Data to examine »

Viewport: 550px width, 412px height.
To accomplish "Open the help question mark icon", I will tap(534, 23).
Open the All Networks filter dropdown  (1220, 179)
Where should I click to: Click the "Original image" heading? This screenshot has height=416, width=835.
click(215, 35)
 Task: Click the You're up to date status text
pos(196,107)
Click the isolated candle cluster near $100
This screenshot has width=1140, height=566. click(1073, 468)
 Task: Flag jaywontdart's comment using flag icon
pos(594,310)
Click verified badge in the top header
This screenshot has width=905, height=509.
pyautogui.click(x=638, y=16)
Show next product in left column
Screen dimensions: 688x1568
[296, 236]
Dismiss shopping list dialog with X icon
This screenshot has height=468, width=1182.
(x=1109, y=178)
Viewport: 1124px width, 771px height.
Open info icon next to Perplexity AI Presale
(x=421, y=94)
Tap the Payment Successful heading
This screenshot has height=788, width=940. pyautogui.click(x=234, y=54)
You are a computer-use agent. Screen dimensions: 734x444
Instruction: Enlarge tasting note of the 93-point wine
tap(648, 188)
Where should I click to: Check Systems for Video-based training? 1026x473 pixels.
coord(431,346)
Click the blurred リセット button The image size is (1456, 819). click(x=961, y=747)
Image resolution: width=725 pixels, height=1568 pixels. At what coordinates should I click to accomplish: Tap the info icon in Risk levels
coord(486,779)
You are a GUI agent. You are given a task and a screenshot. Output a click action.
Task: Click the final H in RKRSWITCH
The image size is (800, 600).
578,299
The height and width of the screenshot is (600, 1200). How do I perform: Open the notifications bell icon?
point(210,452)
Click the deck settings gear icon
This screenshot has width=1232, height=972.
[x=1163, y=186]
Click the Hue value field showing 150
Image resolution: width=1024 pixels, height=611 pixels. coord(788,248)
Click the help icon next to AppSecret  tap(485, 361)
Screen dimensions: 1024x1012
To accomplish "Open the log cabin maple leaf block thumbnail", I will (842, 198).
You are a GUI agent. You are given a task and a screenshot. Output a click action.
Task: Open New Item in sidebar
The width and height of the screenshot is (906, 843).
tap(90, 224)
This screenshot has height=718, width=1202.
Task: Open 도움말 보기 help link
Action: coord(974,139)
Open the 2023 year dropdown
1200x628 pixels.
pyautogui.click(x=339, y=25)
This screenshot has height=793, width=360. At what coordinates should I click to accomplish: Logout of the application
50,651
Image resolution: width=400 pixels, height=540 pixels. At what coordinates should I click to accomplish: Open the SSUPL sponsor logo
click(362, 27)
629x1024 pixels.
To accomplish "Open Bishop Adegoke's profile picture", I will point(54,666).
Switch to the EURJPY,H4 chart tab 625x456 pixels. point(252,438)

What the task requires » Reproducing the whole listing above is not the task. Copy exactly only the lines from the one with "Click the blurred" to the one with "Task: Click the final H in RKRSWITCH", both kept.

Output below »
Click the blurred リセット button The image size is (1456, 819). click(x=961, y=747)
Image resolution: width=725 pixels, height=1568 pixels. At what coordinates should I click to accomplish: Tap the info icon in Risk levels
coord(486,779)
You are a GUI agent. You are given a task and a screenshot. Output a click action.
Task: Click the final H in RKRSWITCH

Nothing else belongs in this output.